In this example, we define a custom dataset class called PatchDataset that inherits from PyTorch's Dataset class. In the init function, we pass in the noisy image folder path noisy_image_folder, the noise-free image folder path clean_image_folder and the size patch_size of the patch, and define the transformation function self.transform. In the getitem function, we read the noisy image and the noise-free image and perform patch operation on them, and form a list of 16 patches obtained and return, each element is a patch containing noise and the corresponding noise-free patch of tuples.
Note that in this example we normalize both the noisy and non-noisy patches. This is because in the image denoising task, we need to input noisy images into the model for training, and at the same time need to use non-noisy images as labels for supervised learning. Therefore, performing the same normalization operation on noisy and noise-free images can simplify the code and improve the training effect.
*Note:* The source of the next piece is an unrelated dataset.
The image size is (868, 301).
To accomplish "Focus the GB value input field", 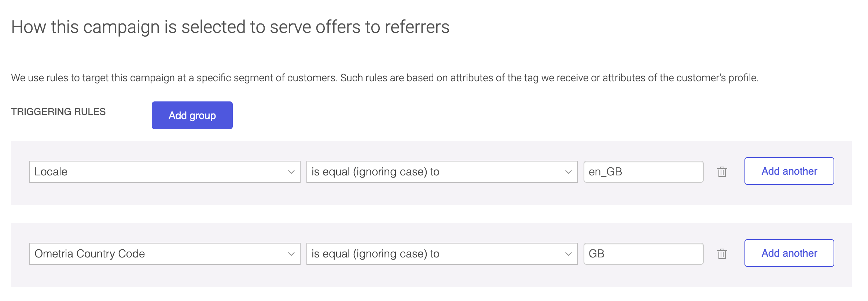I will pos(643,254).
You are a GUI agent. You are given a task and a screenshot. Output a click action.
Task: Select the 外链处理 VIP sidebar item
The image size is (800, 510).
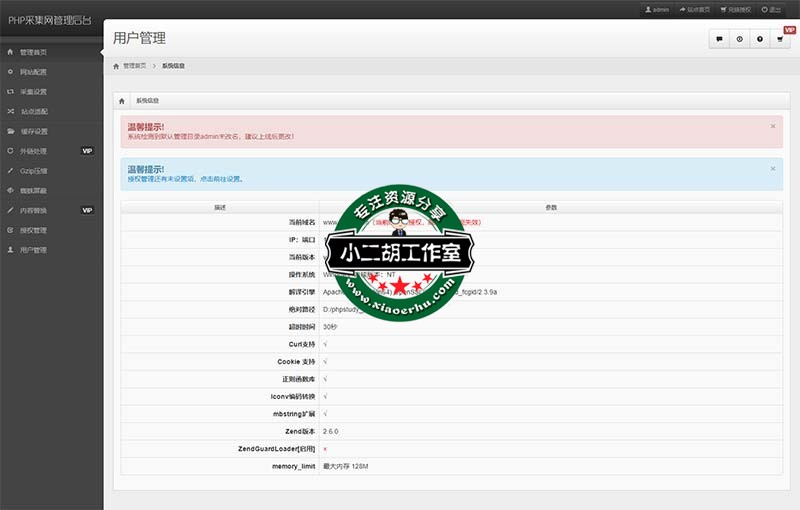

3.2. In the HDR image reconstruction task, the transform in the dataset class should be like a horse (.hdr.exr file and jpg are opened differently)

import torch
from torch.utils.data import Dataset
from torchvision import transforms
import cv2
import os

class PatchDataset(Dataset):
    def __init__(self, ldr_image_folder, hdr_image_folder, patch_size=64):
        self.ldr_image_folder = ldr_image_folder
        self.hdr_image_folder = hdr_image_folder
        self.patch_size = patch_size
        self.transform = transforms.Compose([
            transforms.Resize(patch_size + 16),
            transforms.RandomCrop(patch_size),
            transforms.ToTensor(),
            transforms.Normalize(
                mean=[0.5, 0.5, 0.5],
                std=[0.5, 0.5, 0.5]
            )
        ])
        self.ldr_image_paths = [os.path.join(ldr_image_folder, x) for x in os.listdir(ldr_image_folder)]
        self.hdr_image_paths = [os.path.join(hdr_image_folder, x) for x in os.listdir(hdr_image_folder)]
    
    def __len__(self):
        return len(self.ldr_image_paths)
    
    def read_hdr_image(self, path):
        # 读取 HDR 图像
        hdr_image = cv2.imread(path, cv2.IMREAD_ANYDEPTH | cv2.IMREAD_COLOR)
        # 将像素值恢复到原始范围
        hdr_image = hdr_image / 65535.0 * 100.0  # 假设原始范围为 [0, 100]
        return hdr_image
    
    def __getitem__(self, idx):
        # 读取图像
        ldr_image = cv2.imread(self.ldr_image_paths[idx], cv2.IMREAD_COLOR)
        hdr_image = self.read_hdr_image(self.hdr_image_paths[idx])
        # 对图像进行 patch 操作
        patches = []
        for i in range(4):  # 每个图像分割成 4 个 patch
            for j in range(4):
                x = j * self.patch_size
                y = i * self.patch_size
                ldr_patch = ldr_image[y:y+self.patch_size, x:x+self.patch_size, :]
                hdr_patch = hdr_image[y:y+self.patch_size, x:x+self.patch_size, :]
                ldr_patch = self.transform(ldr_patch)
                hdr_patch = self.transform(hdr_patch)
                patches.append((ldr_patch, hdr_patch))
        return patches

We first define a read_hdr_image() function that uses OpenCV's imread() function to read the HDR image and restore the pixel values ​​to their original range. In the getitem function, we read the LDR image and HDR image and perform patch operation on them, and form a list of 16 patches obtained and return it, where each element is a tuple containing the LDR patch and the corresponding HDR patch.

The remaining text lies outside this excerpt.